けっこう辛みの強いみそだれを「ぬる」というより「のせる」感覚でたっぷりつけるのが地元流らしい。

レバーもたっぷりみそだれをつければ臭み皆無

カシラ肉はやはり歯ごたえ十分。辛みの強いみそだれを、それこそ山盛りにつけても負けない味の強さがある。しっかり噛みしめながら味わう。

次はレバー。人によっては、レバー、特に豚や牛のレバーを食べられない人もいるが、そもそも鮮度がいい上に、みそだれをたっぷりつけるものだから、レバー特有の臭いはまったくといっていいほど感じない。さっくりと歯が入っていく、心地よい食感が魅力的だ。

ハツ ねぎの存在感が光る

ハツ。カシラ肉もけっこうな歯ごたえだが、筋肉質のハツ=心臓はいっそう歯ごたえが強い。

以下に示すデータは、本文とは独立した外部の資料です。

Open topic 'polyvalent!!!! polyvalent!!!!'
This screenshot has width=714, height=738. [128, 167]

ここまで食べ進んで気がついたのは、ネギの太さ、大きさ。鶏肉のやきとりのねぎまに比べ明らかに太くて大きいと感じた。ただ、鶏肉に比べるとカシラ肉は歯ごたえが強く、かつ味も強いので、これくらいネギの存在感があっても、バランスはいいように感じた。

なんこつ。これまでは噛みしめる食感だったが、なんこつだけにコリコリの食感を楽しめる。

つくね 唯一、鶏肉が入った「やきとり」

そして同店唯一の鶏肉が入ったつくね。豚肉との合い挽きだというが、色の淡さと言い、ソフトな味わいといい、言われてみれば「鶏肉」を実感できる。しかし、やっぱりみそだれは山盛りだ。

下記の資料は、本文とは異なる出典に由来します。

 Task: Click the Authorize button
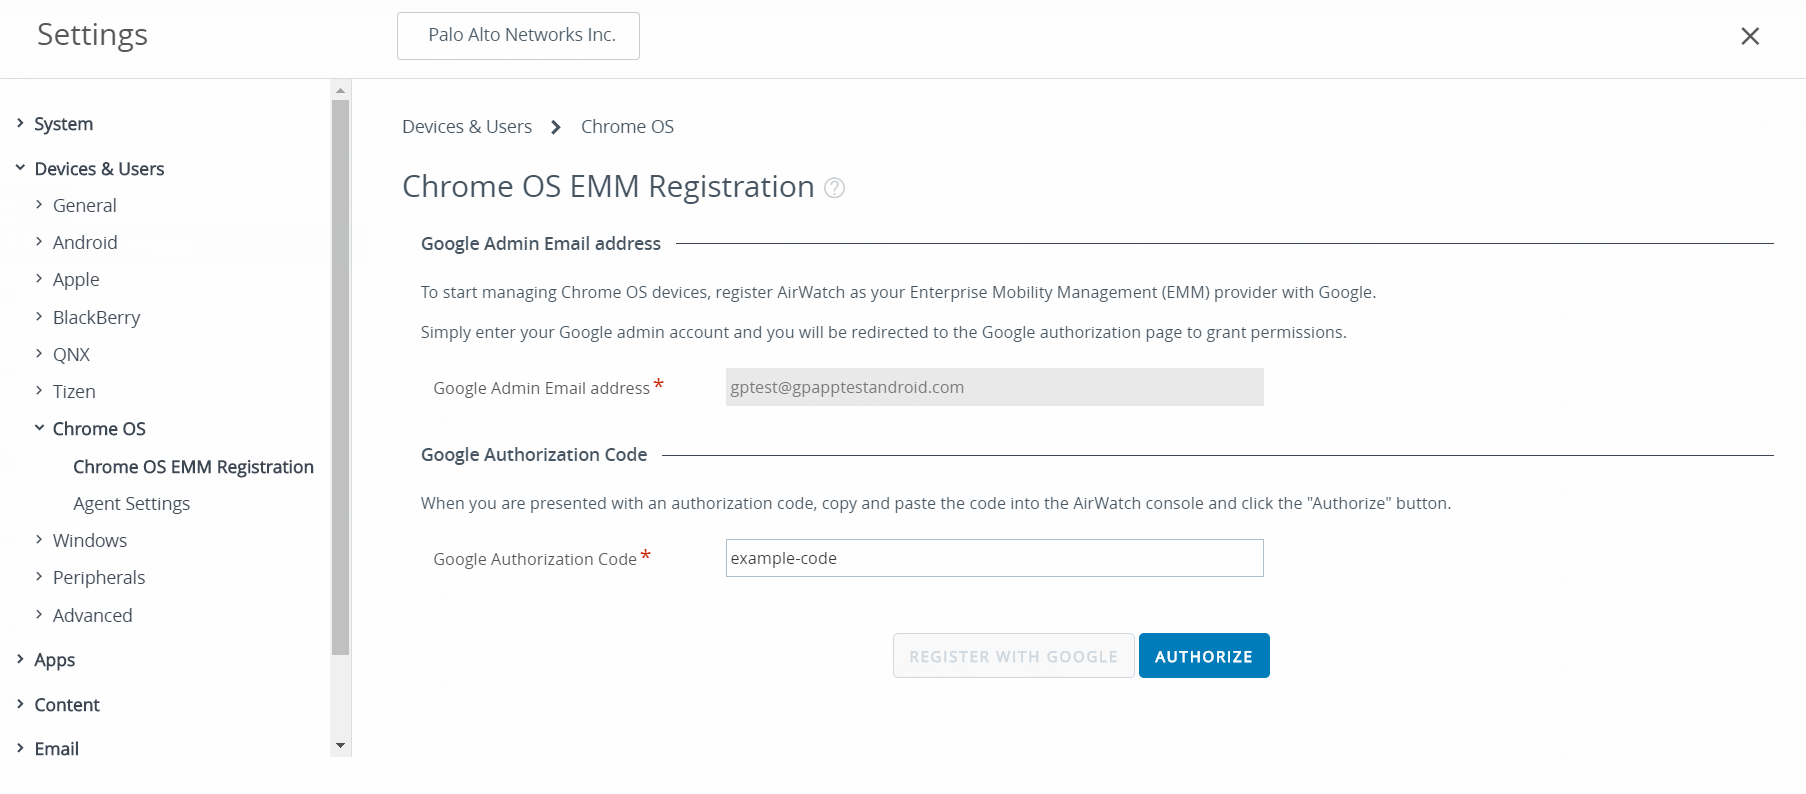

最後を締めるのはしろ、白モツだ。ここまですべてたっぷりとみそだれをつけて食べてきたのだが、しろだけは焼き上がりをしょうゆだれにくぐらせて出してくれる。ご主人も、しろだけはたれがいいのだという。

しろはしょうゆだれで

しょうゆだれの上からみそだれを盛る人も多いというが、せっかくなので、みそだれではなく七味を散らして食べてみた。白モツ特有の歯ごたえで、何度も噛みしめながら味わう。確かに、しょうゆだれがよく合う。

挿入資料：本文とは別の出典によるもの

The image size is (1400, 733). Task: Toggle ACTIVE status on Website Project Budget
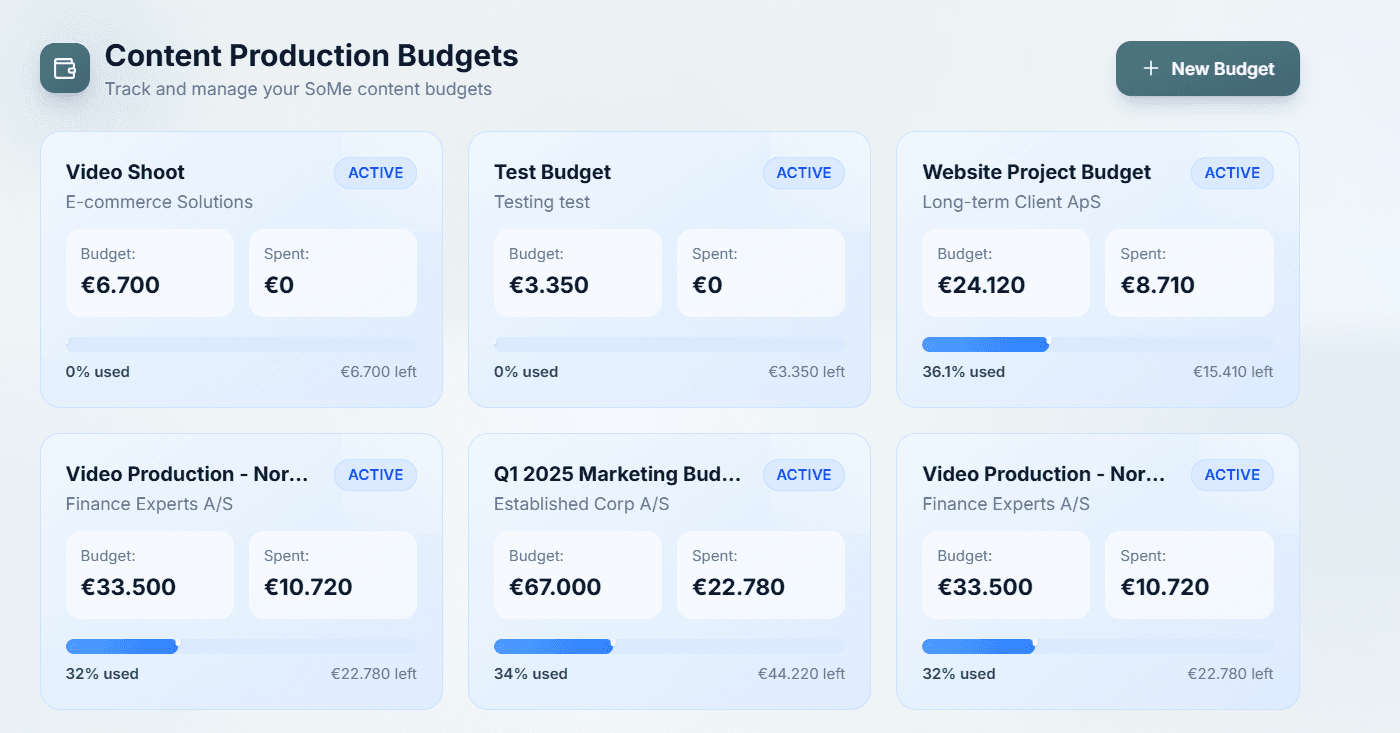(x=1232, y=172)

帰り際には、みそだれのルーツ店という「大松屋」にも立ち寄ってみた。「やきとり桂馬」も同様だが、両店とも事前に思い描いていた「駅前のやきとり店」のイメージを超える立派な店構えに驚かされた。やはり多くの市民に愛されているのだろう。

残念ながら都心の店に比べ、閉店時間が早めの店が多い。都心から1時間弱の距離だが、食べに訪れる際は、早めのスタートをおすすめしたい。